Autophagy and Mitophagy
Kao Li-Pin1,2*
1Department of Medicine, Mayo Clinic, Scottsdale, USA
2Australian Institute for Bioengineering and Nanotechnology, The University of Queensland, Australia
Submission: August 04, 2017; Published: August 11, 2017
*Corresponding author: Kao Li-Pin, Department of Medicine, Mayo Clinic, Scottsdale, Arizona, 13400 East Shea Boulevard, Scottsdale, Arizona 85259, USA, Australian Institute for Bioengineering and Nanotechnology, The University of Queensland, Australia, Email: kaolp@yahoo.com.tw
How to cite this article: Kao L P. Autophagy and Mitophagy. Curr Trends Biomedical Eng & Biosci. 2017; 7(1): 555701. DOI: 10.19080/CTBEB.2017.07.555701
Abstract
Mitochondria are cellular organelles that are critical for energy production. They also serve as signalling hubs, integrating a variety of inputs related to metabolic demand, redox control, and apoptosis. The mass and quality of mitochondria within a cell are determined by a balance between mitochondrial biogenesis and mitochondrial turnover. It is important to understand how autophagy and mitophagy can specific play a role in the cell therapy field. A more thorough understanding of the molecular mechanisms controlling mitophagy in a homeostasis may eventually allow for manipulation of this process, a technology that could improve the mitochondrial quality in cell therapy and thus facilitate the therapeutic application of these cells in regenerative medicine.

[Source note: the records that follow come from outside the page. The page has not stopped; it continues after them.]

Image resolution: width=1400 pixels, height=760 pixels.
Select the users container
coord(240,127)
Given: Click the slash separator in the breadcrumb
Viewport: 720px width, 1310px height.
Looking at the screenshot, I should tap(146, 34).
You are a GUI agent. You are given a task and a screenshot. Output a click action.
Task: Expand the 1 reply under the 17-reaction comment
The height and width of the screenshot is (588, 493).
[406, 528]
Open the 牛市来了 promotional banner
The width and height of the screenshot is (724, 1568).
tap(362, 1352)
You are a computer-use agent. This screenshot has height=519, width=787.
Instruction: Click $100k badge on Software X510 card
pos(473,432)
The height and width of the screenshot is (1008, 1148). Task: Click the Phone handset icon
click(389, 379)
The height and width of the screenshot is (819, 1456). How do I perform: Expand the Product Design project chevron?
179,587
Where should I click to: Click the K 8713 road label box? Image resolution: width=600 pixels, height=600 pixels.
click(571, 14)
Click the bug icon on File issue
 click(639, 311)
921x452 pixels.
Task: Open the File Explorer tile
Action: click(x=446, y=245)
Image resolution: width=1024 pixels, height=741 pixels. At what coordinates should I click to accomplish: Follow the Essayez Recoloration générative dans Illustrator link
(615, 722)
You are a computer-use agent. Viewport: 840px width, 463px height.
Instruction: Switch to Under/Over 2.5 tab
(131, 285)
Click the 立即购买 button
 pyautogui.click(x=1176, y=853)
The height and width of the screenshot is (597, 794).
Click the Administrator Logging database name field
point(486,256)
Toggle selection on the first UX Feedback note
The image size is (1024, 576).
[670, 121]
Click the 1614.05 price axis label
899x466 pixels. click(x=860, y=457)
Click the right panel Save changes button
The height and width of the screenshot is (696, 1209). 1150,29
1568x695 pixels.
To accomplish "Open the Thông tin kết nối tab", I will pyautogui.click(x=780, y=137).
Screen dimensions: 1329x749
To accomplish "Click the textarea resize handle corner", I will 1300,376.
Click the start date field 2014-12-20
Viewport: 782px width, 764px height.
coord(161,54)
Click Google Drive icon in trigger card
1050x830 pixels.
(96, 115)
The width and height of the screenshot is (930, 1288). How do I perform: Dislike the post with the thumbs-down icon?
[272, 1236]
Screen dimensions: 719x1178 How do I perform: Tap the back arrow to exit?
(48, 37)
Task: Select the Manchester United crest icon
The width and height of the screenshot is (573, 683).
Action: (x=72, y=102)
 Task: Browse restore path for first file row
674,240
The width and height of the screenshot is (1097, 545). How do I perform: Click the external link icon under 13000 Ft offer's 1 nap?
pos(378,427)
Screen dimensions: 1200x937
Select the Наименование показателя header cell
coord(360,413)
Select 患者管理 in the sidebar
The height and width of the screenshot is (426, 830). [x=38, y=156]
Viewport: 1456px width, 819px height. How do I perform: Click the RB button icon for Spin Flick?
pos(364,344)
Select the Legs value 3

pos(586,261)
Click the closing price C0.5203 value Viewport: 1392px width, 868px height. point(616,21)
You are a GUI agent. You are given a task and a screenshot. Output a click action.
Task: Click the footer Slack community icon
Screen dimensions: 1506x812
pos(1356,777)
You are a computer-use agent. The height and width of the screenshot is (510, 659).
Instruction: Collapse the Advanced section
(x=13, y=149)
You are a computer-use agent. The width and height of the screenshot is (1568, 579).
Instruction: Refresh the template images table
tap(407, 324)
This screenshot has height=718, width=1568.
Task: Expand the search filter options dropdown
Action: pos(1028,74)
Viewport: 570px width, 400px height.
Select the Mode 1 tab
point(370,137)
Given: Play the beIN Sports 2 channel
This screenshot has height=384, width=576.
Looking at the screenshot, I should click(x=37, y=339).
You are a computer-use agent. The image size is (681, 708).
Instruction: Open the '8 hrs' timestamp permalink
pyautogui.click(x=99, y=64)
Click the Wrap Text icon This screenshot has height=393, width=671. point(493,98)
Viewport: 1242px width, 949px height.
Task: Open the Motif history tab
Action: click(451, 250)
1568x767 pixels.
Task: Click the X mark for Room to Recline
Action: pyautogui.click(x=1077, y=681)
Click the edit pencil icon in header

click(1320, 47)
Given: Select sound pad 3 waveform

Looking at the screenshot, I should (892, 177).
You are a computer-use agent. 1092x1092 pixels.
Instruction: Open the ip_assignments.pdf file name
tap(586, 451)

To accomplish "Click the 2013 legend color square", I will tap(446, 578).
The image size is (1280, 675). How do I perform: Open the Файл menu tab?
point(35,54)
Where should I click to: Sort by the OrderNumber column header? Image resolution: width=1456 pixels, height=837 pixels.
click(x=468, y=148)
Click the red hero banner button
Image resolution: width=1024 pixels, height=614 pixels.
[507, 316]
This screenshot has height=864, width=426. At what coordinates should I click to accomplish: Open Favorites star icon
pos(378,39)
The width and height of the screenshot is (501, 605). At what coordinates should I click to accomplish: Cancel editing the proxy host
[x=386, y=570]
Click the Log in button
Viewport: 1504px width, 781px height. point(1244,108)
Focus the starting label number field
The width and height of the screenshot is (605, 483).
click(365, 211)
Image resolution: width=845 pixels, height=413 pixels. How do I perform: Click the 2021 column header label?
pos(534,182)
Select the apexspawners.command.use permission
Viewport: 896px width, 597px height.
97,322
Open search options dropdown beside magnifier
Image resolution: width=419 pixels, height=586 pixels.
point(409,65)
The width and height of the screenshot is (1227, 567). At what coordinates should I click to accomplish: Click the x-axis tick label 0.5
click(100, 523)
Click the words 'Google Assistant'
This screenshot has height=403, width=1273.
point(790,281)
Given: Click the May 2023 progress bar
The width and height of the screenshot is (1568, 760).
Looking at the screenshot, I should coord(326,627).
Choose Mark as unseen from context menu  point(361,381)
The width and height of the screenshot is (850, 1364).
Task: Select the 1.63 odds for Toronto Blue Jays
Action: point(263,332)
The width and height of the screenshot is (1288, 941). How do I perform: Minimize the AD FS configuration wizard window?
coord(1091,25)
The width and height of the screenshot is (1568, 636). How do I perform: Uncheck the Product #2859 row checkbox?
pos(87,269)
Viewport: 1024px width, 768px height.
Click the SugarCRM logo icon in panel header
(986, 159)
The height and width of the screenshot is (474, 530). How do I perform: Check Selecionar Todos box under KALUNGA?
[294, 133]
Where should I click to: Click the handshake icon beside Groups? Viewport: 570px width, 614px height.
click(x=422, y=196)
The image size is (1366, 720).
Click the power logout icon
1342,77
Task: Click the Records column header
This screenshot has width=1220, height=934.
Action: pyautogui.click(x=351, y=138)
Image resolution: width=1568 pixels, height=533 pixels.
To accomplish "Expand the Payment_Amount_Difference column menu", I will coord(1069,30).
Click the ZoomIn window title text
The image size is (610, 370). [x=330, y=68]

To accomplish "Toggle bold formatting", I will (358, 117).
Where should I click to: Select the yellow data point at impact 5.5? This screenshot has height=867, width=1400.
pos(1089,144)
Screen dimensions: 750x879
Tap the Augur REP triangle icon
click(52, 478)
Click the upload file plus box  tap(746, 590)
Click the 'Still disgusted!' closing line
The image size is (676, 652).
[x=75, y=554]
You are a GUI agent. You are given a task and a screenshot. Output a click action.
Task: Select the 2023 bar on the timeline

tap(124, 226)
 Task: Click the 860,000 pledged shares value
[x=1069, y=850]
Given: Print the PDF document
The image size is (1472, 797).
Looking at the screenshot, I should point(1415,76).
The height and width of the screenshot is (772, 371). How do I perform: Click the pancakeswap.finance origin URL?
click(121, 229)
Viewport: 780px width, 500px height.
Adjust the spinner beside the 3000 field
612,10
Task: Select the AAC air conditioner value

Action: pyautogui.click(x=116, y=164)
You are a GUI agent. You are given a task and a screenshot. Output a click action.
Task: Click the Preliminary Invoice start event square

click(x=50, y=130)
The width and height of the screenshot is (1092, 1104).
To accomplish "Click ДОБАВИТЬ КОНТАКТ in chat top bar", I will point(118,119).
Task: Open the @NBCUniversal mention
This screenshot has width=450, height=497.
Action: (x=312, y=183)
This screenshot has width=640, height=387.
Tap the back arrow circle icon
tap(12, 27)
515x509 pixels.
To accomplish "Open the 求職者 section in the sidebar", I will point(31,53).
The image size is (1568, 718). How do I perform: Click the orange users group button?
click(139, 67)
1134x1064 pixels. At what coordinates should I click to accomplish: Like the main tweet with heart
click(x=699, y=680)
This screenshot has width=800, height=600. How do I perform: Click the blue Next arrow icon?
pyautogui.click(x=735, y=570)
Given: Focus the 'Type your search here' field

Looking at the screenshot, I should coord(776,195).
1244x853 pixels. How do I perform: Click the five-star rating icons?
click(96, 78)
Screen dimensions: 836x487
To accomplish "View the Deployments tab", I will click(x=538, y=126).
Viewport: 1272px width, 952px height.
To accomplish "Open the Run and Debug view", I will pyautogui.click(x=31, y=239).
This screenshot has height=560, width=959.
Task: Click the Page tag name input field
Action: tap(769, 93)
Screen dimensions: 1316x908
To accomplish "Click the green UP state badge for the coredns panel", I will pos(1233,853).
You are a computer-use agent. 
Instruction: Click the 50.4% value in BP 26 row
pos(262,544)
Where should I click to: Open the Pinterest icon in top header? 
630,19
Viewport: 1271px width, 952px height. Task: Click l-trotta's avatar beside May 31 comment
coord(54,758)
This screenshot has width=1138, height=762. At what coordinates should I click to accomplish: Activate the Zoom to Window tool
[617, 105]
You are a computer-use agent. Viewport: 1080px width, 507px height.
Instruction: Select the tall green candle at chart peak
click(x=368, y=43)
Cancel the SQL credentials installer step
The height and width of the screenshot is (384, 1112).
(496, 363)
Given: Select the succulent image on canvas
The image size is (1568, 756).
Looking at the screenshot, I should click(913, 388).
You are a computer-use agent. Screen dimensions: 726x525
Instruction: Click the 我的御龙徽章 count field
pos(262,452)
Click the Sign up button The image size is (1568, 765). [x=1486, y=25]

Keywords: Autophagy; Mitophagy
Autophagy
Autophagy is derived from the Greek words auto, which means "self", and phagy, which means "to eat." The autophagic process breaks down cellular components and plays a particularly important role during periods of starvation, or when organelles are damaged [1]. This allows cells to balance synthesis, degradation, and recycling of cellular structures. Autophagosomes are double-membrane cytosolic vesicles that encapsulate superfluous or damaged cellular components and break them down to either supply nutrients to the cell or fine- tune organelle content [2-4]. Not surprisingly, then, during development autophagy plays a significant role in cell growth, and in homeostasis.
The process of autophagy occurs in four discrete steps:
- Induction,
- Formation of an autophagosome,
- Fusion of the autophagosome with lysosomes, and
- Breakdown of sequestered components (following fusion with lysosomes) into metabolic products that are subsequently released into the cytoplasm [5].
Autophagy is believed to be essential for healthy aging and longevity, and the target of rapamycin (TOR) pathway, which is a key regulator of autophagy, is one of three highly conserved signaling pathways that affect cellular lifespan [4,6]. Conversely, deregulated autophagy has been linked to both neurodegeneration and cancer.
Mitophagy
Mitophagy is a specific form of autophagy that degrades damaged mitochondria [2]. Mitophagy can occur under nutrient- rich conditions, such as the maturation of erythrocytes during development, or under nutrient-poor conditions following damage of mitochondria [2,7,8]. In the latter case, damaged mitochondria are selectively eliminated to maintain optimal mitochondrial function and thereby cellular integrity [9-12]. In doing so, mitophagy serves as an important mechanism of quality control for the mitochondrial population within the cell. The mitochondrion is the major site of oxygen consumption and ATP production, and is an integral part of the apoptotic machinery. Mitochondria generate reactive oxygen species (ROS) as a by-product of oxidative phosphorylation. Damaged mitochondria often produce large amounts of ROS and exhibit a drop in mitochondrial membrane potential. These mitochondria subsequently present "eat-me" signals (e.g., PARKIN and PINK1), which trigger autophagosomal engulfment and mitophagy [13,14]. Mitophagy occurs by Parkin being selectively recruited from the cytosol to promote the destruction of dysfunctional mitochondria [10] and this is initiated by mitochondrial membrane depolarization [15-17]. Specifically, Parkin recruitment occurs through ubiquitination of the voltage-dependent anion channel 1 (VDAC1, an outer mitochondrial membrane protein) which next recruits p62 (an autophagy receptor) to the damaged mitochondrion [15,18], and promote interaction with LC3 on the surface of phagophores. This ultimately leads to engulfment by autophagosomal structures followed by lysosomal degradation (i.e. mitophagy). As such, mitochondria can be degraded through autophagy and can often be detected within autophagosomes [4].
Disclosure of potential conflicts of interest
The author indicates no potential conflict of interest.
Acknowledgement
The authors would like to acknowledge the financial support of the Australian Postgraduate Award and the support of the Australian Stem Cell Centre's Core hESC Laboratories (Stem Core) for providing cell culture and support services and Mayo Clinic provided support in the form of salaries for KLP listed, but did not have any additional role in the study design, data collection and analysis, decision to publish, or preparation of the manuscript.